From barely being able to finish a 5km parkrun, to now readying herself to participate in her first Comrades Marathon, Get It Ballito.Umhlanga graphic designer Nicole von Metzinger’s running story is similar to so many others who will be at the start of ‘the ultimate human race’ on 28 August.
Although she has always loved sport, long-distance running was never something Nicole thought she would ever end up doing. In fact, she says, her running journey has taught her a lot about herself that she never knew.
Like most runners, the ‘bug’ bit her quite unexpectedly a couple of years ago. Now, after having completed a few marathons and ultra-trail runs, her sights are set firmly on the Comrades.
Nicole’s fitness journey began in 2018 when a group of friends invited her to join them in the Warrior Race. At the time, Nicole was playing netball once a week. “I thought I would give it a go. I mean, how hard could it be, right? Well, I had to call it quits after 3km and I remember thinking, I’m too young to be this unfit,” she laughs.
Disappointed and wanting to ‘redeem’ herself, Nicole quit smoking and joined the Ringside Boxing Gym. “I started seeing how my body was changing and, more importantly (like my trainer Tyrone pointed out), I started seeing what my body could do.”

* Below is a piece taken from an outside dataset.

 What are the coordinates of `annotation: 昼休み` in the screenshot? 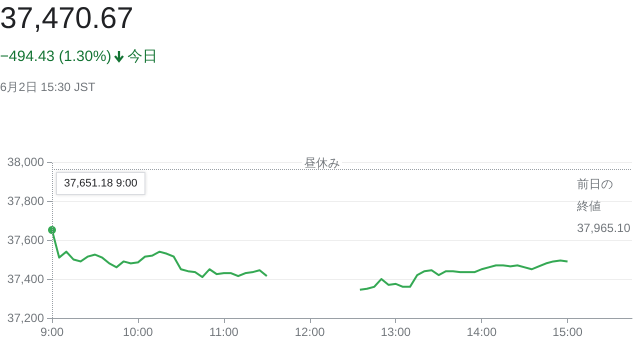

With the goal of finishing the next Warrior Race in mind, Nicole knew she had to do some running as well. So, she headed off to the parkrun at Holla Trails. “I dragged some friends along and we pretty much walked most of it. I remember us setting little goals – we’d run to the next tree and then walk. We felt like we were dying.”
Slowly Nicole’s running (and confidence) began to improve. She entered fun obstacle races and trained at Ringside every day. When she finally managed to finish the Warrior Race in 2019, she says she was proud but realised that running had been her weakness.
Her first 10km race was in Durban in October that year. “It was amazing running with so many people from so many different walks of life. I loved it!”
Then, she started entering any and every race she could. After her first 15km she felt like she could have gone further and decided to do a half marathon. The bug had officially bitten.
“They don’t call it a ‘runner’s high’ for nothing. When the bug bites, you can’t help but keep on pushing yourself and setting new goals.”
As for most, Covid lockdown was hard for Nicole, who had just reached a massive running goal (her half marathon). She knew how quickly running fitness could be lost, so she ran loops around her house and tried to stay motivated.
When restrictions were lifted, she joined the outdoor Adventure Obstacle Training (AOT) Club. “I was hooked immediately. Many of the people I was training with were excellent athletes who I really looked up to. Training with them (even though I always finished dead last) motivated me.”
Last year Nicole turned her focus firmly towards running, aiming to run her first marathon. She also found the ‘fun tribe’, a group of runners from different backgrounds with different goals and paces who come together to run and have fun.
When she was nearing her 32nd birthday, she decided it would be a good idea to run 32km to celebrate it! Her mom, Delicia and stepdad, Grant, helped her plan the route and seconded her, and friends joined her for different parts of the run along the way. “I pretty much ran around the whole of Ballito.”
When the ‘virtual Comrades’ came around last year, Nicole decided to go for the half Comrades (even though she hadn’t done a full marathon yet). “It was tough, and after 30km I was ready to sit down,” she admits. But she pushed through. An ITB injury caused her to take a step back from running after that, however.
Not to be deterred, Nicole bought a bicycle and continued cross-training. She also started working with AOT trainer Claude Eksteen, who set up a training programme and helped adjust her running technique to avoid injuries and improve her running.
When she was able to run again towards the end of last year, it was only short distances. “I told myself, if I can’t go far, then I’ll go fast.” A month into her new plan Nicole says she could already notice a difference. She was using less energy to go faster and it was pain-free. When planning the years’ goals on 1 January, she decided to enter Comrades this year, and completed her qualifying marathon in May with ease. “If it scares you, it’s a sign you need to do it.”
Nicole’s programme now includes lots of cross-training (yoga, cycling, obstacle training and boxing) and running. “Don’t be scared to be bad at something new,” are the words she now lives by.
She is nervously excited about taking her place at the Comrades Marathon start line. “I’m scared of not finishing, but also proud to have gotten this far. I have already done a lot of hard things, and I know that if I dig really deep, I can push through. The love and support I’ve felt from the moment I entered the race has been amazing and a true reflection of what Comrades is all about.”
RUNNING FOR A CAUSE
A true empath, with a special heart for animals in need, Nicole and her running friend Franky have decided to raise money and dedicate their run to the Brighter Future Sanctuary Project (which neuters dogs and cats in rural areas and townships).